Upon departure from Runway 30R at Rocky Mountain Metro Airport (KBJC) in Denver, I, along with a CFI, were cleared to turn northbound 2-3 miles off the departure end of the runway.
At about 1 mile off the departure end of the runway, Tower cleared us for a northbound (right) turn. When we turned northbound, a light aircraft in our blind spot was less than 200 feet off the nose of our aircraft. I steepened the right hand turn and the light aircraft also took evasive action turning hard right.
After listening to ATC audio on the ground, the light aircraft was cleared for a midfield right downwind to 30R. Instead, he was flying through the departure leg at about 6,300 feet MSL. This was unnoticed by ATC until after the near collision occurred.
The light aircraft was being flown by a student solo pilot. After the near miss, the light aircraft pilot said he became “disoriented” looking for traffic.
ATC asked if he had the airport in sight, because after the incident the light aircraft was now flying away from the airport on the departure leg. I do not think the Tower Controller ever realized the mistake nor was the light aircraft pilot instructed to call the Tower. I believe Tower may have been “behind the plane.”
It seems they assumed the inbound light aircraft was adhering to their clearance without verifying it.
I believe the student solo pilot either thought he was landing on 12L (the reciprocal runway), or believed he was cleared for a downwind for 30L and was attempting to fly a crosswind for this runway. The light aircraft pilot did eventually land on 30L.
Primary Problem: Human Factors
ACN: 2190661
When you click on the link it will take you to the ASRS Online Database. Click on Report Number and put the ACN in the search box, then click Search. On that page, click on “view only the 1 most recent report.”

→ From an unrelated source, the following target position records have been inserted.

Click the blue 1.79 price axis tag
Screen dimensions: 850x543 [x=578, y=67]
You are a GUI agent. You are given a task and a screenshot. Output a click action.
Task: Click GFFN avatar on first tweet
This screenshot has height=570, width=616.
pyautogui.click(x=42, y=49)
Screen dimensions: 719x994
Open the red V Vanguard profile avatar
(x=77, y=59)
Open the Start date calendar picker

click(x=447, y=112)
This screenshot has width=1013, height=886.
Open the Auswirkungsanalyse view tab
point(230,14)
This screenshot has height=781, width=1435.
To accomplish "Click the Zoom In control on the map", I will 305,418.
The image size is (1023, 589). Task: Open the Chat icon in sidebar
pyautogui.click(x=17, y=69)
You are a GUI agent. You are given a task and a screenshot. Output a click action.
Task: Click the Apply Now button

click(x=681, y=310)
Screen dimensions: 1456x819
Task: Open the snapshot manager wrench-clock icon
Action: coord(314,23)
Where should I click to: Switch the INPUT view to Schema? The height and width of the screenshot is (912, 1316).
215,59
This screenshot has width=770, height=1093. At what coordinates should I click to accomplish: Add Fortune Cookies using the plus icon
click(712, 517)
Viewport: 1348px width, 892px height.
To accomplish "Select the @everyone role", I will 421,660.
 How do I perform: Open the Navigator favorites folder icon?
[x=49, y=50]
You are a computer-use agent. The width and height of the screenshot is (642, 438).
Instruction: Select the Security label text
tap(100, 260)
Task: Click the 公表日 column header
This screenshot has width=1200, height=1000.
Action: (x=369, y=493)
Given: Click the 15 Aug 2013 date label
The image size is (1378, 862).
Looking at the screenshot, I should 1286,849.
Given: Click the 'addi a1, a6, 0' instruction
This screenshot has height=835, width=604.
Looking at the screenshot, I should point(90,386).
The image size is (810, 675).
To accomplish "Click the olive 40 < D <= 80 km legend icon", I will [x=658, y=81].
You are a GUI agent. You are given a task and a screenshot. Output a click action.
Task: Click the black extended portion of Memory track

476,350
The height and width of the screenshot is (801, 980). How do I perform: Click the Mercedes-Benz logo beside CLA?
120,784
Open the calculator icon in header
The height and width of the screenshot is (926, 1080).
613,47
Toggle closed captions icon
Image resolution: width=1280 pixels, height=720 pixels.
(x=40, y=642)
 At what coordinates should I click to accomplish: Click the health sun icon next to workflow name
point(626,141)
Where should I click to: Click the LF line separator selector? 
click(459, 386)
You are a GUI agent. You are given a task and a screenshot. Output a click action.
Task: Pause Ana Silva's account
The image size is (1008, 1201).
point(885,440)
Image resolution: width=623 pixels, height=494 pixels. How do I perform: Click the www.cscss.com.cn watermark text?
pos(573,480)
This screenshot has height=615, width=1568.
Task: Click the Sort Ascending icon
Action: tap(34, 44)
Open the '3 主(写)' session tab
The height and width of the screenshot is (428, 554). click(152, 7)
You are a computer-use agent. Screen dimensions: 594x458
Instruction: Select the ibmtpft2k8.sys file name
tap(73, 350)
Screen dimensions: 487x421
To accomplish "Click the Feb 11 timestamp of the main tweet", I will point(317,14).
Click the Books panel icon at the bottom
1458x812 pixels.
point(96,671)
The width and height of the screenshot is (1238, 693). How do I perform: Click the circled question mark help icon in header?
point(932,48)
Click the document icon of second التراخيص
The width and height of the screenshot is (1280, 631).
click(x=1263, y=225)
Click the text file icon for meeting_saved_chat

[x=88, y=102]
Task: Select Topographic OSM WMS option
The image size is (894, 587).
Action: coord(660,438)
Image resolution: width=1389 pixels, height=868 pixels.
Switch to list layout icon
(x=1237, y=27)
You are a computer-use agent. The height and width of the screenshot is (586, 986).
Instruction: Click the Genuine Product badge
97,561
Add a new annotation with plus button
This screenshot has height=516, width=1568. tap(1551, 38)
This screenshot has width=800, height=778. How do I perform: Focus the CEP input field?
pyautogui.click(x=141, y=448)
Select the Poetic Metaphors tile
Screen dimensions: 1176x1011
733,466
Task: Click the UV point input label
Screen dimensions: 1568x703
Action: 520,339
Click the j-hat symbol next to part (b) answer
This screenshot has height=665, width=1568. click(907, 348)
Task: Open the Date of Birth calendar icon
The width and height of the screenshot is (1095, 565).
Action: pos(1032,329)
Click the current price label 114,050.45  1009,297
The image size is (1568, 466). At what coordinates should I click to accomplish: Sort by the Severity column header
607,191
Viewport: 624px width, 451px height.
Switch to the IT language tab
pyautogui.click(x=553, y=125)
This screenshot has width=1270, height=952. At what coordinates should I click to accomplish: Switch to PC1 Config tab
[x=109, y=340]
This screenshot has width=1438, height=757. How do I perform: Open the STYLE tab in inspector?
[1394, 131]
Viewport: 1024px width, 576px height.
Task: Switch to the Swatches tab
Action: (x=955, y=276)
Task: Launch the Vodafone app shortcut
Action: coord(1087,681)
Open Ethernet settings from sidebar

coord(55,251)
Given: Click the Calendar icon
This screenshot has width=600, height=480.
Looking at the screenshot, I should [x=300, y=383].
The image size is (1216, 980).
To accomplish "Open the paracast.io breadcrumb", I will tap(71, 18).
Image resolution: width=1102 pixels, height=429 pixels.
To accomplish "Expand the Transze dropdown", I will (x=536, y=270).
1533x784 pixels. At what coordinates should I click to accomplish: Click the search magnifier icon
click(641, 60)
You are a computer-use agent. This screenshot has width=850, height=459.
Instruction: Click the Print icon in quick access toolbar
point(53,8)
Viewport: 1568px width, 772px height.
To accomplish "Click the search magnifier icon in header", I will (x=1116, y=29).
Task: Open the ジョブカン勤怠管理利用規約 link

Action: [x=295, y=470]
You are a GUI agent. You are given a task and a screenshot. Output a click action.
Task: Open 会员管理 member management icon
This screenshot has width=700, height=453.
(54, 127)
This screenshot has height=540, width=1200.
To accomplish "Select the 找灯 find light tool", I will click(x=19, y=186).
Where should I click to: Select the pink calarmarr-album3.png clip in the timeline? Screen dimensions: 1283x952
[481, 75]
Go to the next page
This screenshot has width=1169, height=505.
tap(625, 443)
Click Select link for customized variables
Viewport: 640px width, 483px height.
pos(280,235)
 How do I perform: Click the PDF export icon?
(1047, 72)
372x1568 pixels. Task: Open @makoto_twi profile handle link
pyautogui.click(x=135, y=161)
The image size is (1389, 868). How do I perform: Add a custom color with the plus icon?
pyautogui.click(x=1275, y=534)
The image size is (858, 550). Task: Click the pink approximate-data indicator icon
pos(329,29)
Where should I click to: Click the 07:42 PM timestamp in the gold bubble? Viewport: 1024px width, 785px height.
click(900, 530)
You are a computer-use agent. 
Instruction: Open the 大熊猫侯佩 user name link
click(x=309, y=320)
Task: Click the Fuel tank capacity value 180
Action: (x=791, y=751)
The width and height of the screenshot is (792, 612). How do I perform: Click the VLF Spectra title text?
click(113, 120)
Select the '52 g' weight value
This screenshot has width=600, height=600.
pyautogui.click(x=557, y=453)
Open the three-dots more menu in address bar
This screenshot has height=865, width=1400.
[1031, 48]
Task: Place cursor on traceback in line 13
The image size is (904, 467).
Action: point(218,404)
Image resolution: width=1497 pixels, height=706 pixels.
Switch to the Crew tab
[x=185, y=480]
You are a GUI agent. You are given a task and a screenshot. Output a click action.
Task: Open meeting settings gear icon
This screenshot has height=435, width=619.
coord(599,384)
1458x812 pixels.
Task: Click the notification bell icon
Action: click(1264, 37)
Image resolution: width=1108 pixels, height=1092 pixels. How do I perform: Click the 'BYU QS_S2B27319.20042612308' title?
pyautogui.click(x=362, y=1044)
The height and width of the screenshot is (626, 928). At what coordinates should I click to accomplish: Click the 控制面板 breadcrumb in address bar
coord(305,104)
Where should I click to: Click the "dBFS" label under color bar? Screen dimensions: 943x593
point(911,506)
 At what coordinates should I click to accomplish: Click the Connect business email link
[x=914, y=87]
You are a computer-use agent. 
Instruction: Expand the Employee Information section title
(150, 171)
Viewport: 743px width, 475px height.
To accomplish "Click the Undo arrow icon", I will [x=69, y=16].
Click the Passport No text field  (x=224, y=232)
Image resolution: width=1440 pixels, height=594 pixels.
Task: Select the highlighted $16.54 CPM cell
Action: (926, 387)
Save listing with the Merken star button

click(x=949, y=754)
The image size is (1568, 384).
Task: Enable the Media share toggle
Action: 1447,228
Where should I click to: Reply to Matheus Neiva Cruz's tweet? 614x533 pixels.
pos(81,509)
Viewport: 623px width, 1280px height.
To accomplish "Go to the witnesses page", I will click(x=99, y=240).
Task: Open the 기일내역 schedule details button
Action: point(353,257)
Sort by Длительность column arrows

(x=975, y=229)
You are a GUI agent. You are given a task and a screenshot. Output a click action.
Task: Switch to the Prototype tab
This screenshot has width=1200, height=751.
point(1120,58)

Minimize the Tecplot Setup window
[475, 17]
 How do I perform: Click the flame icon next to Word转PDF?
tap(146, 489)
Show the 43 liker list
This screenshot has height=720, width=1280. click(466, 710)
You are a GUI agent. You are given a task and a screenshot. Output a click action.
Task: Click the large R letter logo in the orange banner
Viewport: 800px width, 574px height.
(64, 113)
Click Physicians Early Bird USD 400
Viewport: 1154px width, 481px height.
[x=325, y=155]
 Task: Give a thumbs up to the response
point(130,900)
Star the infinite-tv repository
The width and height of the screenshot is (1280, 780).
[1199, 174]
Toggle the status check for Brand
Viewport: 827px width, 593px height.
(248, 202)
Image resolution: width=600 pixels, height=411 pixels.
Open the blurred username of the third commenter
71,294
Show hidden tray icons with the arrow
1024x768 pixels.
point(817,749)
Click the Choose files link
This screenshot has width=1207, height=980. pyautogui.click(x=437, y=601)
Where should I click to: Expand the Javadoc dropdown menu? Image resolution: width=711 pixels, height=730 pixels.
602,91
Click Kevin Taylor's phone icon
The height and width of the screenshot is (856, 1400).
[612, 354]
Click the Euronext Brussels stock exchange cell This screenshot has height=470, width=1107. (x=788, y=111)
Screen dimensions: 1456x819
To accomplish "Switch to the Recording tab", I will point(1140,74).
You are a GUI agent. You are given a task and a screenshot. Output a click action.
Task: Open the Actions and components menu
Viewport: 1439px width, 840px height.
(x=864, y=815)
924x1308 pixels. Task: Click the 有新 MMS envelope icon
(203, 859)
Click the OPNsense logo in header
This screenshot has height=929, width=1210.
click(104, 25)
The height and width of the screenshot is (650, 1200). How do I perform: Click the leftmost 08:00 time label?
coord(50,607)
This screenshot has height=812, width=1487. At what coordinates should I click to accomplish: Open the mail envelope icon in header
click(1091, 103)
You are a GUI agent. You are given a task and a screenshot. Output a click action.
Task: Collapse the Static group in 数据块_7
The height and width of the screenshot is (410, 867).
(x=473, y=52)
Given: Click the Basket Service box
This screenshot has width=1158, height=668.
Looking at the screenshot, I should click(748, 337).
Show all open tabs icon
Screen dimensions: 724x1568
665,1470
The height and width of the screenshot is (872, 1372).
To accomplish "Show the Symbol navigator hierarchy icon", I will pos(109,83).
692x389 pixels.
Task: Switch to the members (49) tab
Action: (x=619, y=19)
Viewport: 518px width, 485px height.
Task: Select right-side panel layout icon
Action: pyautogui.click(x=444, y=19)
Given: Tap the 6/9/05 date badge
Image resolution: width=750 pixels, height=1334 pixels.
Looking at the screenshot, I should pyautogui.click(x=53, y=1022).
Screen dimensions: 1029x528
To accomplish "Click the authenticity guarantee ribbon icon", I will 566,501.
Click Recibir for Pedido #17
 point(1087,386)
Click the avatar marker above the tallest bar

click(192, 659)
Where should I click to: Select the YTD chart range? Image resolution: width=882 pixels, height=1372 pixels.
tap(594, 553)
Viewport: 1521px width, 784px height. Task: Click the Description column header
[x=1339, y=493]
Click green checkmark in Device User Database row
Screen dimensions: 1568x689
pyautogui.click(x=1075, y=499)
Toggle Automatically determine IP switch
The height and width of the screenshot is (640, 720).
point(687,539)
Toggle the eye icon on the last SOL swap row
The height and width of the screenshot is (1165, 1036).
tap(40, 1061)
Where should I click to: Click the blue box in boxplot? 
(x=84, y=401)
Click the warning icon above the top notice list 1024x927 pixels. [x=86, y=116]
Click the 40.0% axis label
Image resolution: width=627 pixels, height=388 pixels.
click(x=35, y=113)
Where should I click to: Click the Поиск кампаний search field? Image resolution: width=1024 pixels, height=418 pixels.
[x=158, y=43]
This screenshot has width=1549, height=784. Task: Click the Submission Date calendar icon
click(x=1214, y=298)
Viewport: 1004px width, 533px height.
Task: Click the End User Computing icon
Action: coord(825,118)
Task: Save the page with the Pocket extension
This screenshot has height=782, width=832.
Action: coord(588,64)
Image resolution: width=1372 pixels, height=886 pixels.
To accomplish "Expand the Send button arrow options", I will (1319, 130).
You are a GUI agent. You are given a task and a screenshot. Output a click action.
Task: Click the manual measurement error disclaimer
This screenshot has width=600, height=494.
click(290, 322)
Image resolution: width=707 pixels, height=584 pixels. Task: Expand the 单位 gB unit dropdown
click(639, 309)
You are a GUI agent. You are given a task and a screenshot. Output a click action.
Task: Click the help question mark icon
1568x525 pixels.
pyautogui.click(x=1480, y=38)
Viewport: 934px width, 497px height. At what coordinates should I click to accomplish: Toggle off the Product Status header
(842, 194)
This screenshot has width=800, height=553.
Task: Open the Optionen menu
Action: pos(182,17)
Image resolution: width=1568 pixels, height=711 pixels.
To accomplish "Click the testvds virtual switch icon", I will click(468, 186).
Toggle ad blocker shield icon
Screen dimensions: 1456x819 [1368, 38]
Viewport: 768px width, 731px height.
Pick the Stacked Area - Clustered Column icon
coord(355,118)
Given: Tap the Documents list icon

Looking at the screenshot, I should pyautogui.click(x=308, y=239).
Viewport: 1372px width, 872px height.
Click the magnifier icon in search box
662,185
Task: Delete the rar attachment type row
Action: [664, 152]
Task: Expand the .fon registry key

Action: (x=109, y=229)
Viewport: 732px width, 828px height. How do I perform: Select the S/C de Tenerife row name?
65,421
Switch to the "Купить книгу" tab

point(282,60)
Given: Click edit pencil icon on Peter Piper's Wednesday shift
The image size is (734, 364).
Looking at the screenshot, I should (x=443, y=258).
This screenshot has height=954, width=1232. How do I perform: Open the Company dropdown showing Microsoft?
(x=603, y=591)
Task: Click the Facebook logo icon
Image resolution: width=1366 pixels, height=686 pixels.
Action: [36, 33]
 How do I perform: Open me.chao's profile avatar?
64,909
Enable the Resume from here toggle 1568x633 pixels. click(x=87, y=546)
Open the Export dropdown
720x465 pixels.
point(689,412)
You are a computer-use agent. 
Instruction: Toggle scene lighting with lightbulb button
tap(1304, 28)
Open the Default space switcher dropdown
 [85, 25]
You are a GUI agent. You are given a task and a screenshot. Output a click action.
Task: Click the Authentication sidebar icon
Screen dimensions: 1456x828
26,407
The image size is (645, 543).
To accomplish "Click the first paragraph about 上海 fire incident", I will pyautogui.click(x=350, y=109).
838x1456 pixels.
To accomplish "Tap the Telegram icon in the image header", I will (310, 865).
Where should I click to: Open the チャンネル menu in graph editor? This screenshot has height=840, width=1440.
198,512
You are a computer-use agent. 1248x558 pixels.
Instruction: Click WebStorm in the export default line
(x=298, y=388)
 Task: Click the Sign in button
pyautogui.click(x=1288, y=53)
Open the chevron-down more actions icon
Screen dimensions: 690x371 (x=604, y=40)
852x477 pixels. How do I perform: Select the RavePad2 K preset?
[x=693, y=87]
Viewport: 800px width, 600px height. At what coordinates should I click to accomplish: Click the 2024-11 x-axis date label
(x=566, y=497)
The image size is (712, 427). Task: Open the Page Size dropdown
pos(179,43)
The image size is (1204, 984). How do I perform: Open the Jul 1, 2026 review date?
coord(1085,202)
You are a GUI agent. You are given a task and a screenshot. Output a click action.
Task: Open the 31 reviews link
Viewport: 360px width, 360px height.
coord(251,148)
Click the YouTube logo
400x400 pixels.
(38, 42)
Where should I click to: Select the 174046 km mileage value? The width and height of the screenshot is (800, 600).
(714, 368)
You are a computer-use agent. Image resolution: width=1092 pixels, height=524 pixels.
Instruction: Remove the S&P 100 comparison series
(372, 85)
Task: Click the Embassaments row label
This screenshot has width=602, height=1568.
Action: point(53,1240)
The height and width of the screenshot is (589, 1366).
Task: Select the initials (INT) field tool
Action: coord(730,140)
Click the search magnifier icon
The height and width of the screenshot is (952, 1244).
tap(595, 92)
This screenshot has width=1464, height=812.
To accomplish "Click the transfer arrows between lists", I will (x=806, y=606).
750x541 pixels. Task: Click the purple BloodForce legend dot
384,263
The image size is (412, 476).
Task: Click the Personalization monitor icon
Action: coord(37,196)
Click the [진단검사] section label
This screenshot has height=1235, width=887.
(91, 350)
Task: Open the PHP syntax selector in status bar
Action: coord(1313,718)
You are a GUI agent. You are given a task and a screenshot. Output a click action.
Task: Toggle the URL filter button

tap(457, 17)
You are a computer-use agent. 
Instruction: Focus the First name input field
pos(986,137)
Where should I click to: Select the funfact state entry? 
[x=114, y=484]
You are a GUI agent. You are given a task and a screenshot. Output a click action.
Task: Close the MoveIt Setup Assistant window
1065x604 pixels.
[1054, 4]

The ubiquitous system of air traffic controllers and pilots came into existence many decades ago and functioned reasonably well for decades when the traffic volume density was much lower than today’s. It appears today’s traffic density has saturated the system which demands precision critical attention among planes and controllers which in turn stretches the limits of human capabilities. It’s herding cats. People can only keep track of so much information until the brain sheds data in self-defense. Newark airport is a good case study in this regard. Too many airplanes, too high workload on too few controllers. The headlight of an oncoming train.
Decades from now, future aviation generations will read our current history and shake their heads in disbelief about our Conestoga wagon day system that we attempted to mitigate air disasters with mainly human surveillance of the beehive in the air. Perhaps integrating AI into the aircraft management function to relieve human controllers of much of the detail so they can direct their attention to higher priority tasks might improve safety and efficiency. That, coupled with air law enforcement to punish the cowboys who disregard controller directions. Something has got to give.